§ WHAT TO WORK ON:
Your response must consist of the listing below, repeated exactly.

§ RECORDS TO USE:
:::::
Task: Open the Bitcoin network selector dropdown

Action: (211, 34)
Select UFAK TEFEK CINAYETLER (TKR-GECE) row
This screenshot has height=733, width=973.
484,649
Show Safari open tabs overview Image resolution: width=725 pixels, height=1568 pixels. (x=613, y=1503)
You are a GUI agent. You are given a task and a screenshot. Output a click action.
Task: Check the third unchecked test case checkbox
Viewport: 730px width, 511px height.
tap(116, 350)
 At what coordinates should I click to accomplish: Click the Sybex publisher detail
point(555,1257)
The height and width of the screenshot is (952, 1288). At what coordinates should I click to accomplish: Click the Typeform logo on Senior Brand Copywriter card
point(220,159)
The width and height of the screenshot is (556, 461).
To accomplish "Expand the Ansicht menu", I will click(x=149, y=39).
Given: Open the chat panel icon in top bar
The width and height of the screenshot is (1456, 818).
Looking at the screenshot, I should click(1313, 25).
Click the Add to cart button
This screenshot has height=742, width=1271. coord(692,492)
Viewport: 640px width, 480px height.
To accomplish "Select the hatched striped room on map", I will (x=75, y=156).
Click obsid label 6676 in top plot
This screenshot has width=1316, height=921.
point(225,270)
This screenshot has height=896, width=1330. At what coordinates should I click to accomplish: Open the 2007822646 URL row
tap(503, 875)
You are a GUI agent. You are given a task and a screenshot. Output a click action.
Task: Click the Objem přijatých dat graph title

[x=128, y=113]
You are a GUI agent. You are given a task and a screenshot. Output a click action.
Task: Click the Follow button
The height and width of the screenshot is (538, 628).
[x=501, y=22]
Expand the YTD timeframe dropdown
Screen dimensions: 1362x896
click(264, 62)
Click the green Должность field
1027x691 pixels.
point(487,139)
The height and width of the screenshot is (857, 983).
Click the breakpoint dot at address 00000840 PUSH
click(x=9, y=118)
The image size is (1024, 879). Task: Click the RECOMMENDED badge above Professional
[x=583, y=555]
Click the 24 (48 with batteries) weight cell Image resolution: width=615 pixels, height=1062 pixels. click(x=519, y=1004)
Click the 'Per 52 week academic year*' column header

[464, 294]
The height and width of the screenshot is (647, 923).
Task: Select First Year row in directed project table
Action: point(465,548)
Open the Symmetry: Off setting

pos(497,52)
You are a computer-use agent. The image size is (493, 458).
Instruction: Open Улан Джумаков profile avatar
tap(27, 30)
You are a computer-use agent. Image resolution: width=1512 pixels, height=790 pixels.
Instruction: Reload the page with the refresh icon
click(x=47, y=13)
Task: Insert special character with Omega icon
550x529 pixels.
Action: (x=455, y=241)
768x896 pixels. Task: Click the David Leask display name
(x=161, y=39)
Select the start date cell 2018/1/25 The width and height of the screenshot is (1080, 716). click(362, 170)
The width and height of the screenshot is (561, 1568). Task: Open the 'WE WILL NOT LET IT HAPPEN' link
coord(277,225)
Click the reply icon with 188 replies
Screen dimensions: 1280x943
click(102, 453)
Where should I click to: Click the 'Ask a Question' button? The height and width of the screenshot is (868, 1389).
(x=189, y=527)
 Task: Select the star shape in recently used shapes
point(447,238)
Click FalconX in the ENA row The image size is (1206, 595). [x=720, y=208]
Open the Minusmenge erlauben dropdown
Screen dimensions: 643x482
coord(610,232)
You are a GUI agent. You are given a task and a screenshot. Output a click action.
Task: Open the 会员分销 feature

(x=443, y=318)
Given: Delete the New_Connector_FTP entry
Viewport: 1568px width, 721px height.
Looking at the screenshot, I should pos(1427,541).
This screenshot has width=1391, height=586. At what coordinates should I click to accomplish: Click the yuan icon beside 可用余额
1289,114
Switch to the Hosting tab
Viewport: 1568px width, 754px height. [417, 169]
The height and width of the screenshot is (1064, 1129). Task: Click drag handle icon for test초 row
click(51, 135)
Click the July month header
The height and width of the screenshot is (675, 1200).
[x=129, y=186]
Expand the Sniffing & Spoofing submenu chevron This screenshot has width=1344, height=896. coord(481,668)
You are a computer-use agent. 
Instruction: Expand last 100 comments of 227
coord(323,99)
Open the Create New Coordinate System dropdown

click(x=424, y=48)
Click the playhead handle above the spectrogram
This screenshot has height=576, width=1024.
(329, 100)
:::::
§ TASK OUTPUT:
Task: Open the Bitcoin network selector dropdown

Action: (211, 34)
Select UFAK TEFEK CINAYETLER (TKR-GECE) row
This screenshot has height=733, width=973.
484,649
Show Safari open tabs overview Image resolution: width=725 pixels, height=1568 pixels. (x=613, y=1503)
You are a GUI agent. You are given a task and a screenshot. Output a click action.
Task: Check the third unchecked test case checkbox
Viewport: 730px width, 511px height.
tap(116, 350)
 At what coordinates should I click to accomplish: Click the Sybex publisher detail
point(555,1257)
The height and width of the screenshot is (952, 1288). At what coordinates should I click to accomplish: Click the Typeform logo on Senior Brand Copywriter card
point(220,159)
The width and height of the screenshot is (556, 461).
To accomplish "Expand the Ansicht menu", I will click(x=149, y=39).
Given: Open the chat panel icon in top bar
The width and height of the screenshot is (1456, 818).
Looking at the screenshot, I should click(1313, 25).
Click the Add to cart button
This screenshot has height=742, width=1271. coord(692,492)
Viewport: 640px width, 480px height.
To accomplish "Select the hatched striped room on map", I will (x=75, y=156).
Click obsid label 6676 in top plot
This screenshot has width=1316, height=921.
point(225,270)
This screenshot has height=896, width=1330. At what coordinates should I click to accomplish: Open the 2007822646 URL row
tap(503, 875)
You are a GUI agent. You are given a task and a screenshot. Output a click action.
Task: Click the Objem přijatých dat graph title

[x=128, y=113]
You are a GUI agent. You are given a task and a screenshot. Output a click action.
Task: Click the Follow button
The height and width of the screenshot is (538, 628).
[x=501, y=22]
Expand the YTD timeframe dropdown
Screen dimensions: 1362x896
click(264, 62)
Click the green Должность field
1027x691 pixels.
point(487,139)
The height and width of the screenshot is (857, 983).
Click the breakpoint dot at address 00000840 PUSH
click(x=9, y=118)
The image size is (1024, 879). Task: Click the RECOMMENDED badge above Professional
[x=583, y=555]
Click the 24 (48 with batteries) weight cell Image resolution: width=615 pixels, height=1062 pixels. click(x=519, y=1004)
Click the 'Per 52 week academic year*' column header

[464, 294]
The height and width of the screenshot is (647, 923).
Task: Select First Year row in directed project table
Action: point(465,548)
Open the Symmetry: Off setting

pos(497,52)
You are a computer-use agent. The image size is (493, 458).
Instruction: Open Улан Джумаков profile avatar
tap(27, 30)
You are a computer-use agent. Image resolution: width=1512 pixels, height=790 pixels.
Instruction: Reload the page with the refresh icon
click(x=47, y=13)
Task: Insert special character with Omega icon
550x529 pixels.
Action: (x=455, y=241)
768x896 pixels. Task: Click the David Leask display name
(x=161, y=39)
Select the start date cell 2018/1/25 The width and height of the screenshot is (1080, 716). click(362, 170)
The width and height of the screenshot is (561, 1568). Task: Open the 'WE WILL NOT LET IT HAPPEN' link
coord(277,225)
Click the reply icon with 188 replies
Screen dimensions: 1280x943
click(102, 453)
Where should I click to: Click the 'Ask a Question' button? The height and width of the screenshot is (868, 1389).
(x=189, y=527)
 Task: Select the star shape in recently used shapes
point(447,238)
Click FalconX in the ENA row The image size is (1206, 595). [x=720, y=208]
Open the Minusmenge erlauben dropdown
Screen dimensions: 643x482
coord(610,232)
You are a GUI agent. You are given a task and a screenshot. Output a click action.
Task: Open the 会员分销 feature

(x=443, y=318)
Given: Delete the New_Connector_FTP entry
Viewport: 1568px width, 721px height.
Looking at the screenshot, I should pos(1427,541).
This screenshot has width=1391, height=586. At what coordinates should I click to accomplish: Click the yuan icon beside 可用余额
1289,114
Switch to the Hosting tab
Viewport: 1568px width, 754px height. [417, 169]
The height and width of the screenshot is (1064, 1129). Task: Click drag handle icon for test초 row
click(51, 135)
Click the July month header
The height and width of the screenshot is (675, 1200).
[x=129, y=186]
Expand the Sniffing & Spoofing submenu chevron This screenshot has width=1344, height=896. coord(481,668)
You are a computer-use agent. 
Instruction: Expand last 100 comments of 227
coord(323,99)
Open the Create New Coordinate System dropdown

click(x=424, y=48)
Click the playhead handle above the spectrogram
This screenshot has height=576, width=1024.
(329, 100)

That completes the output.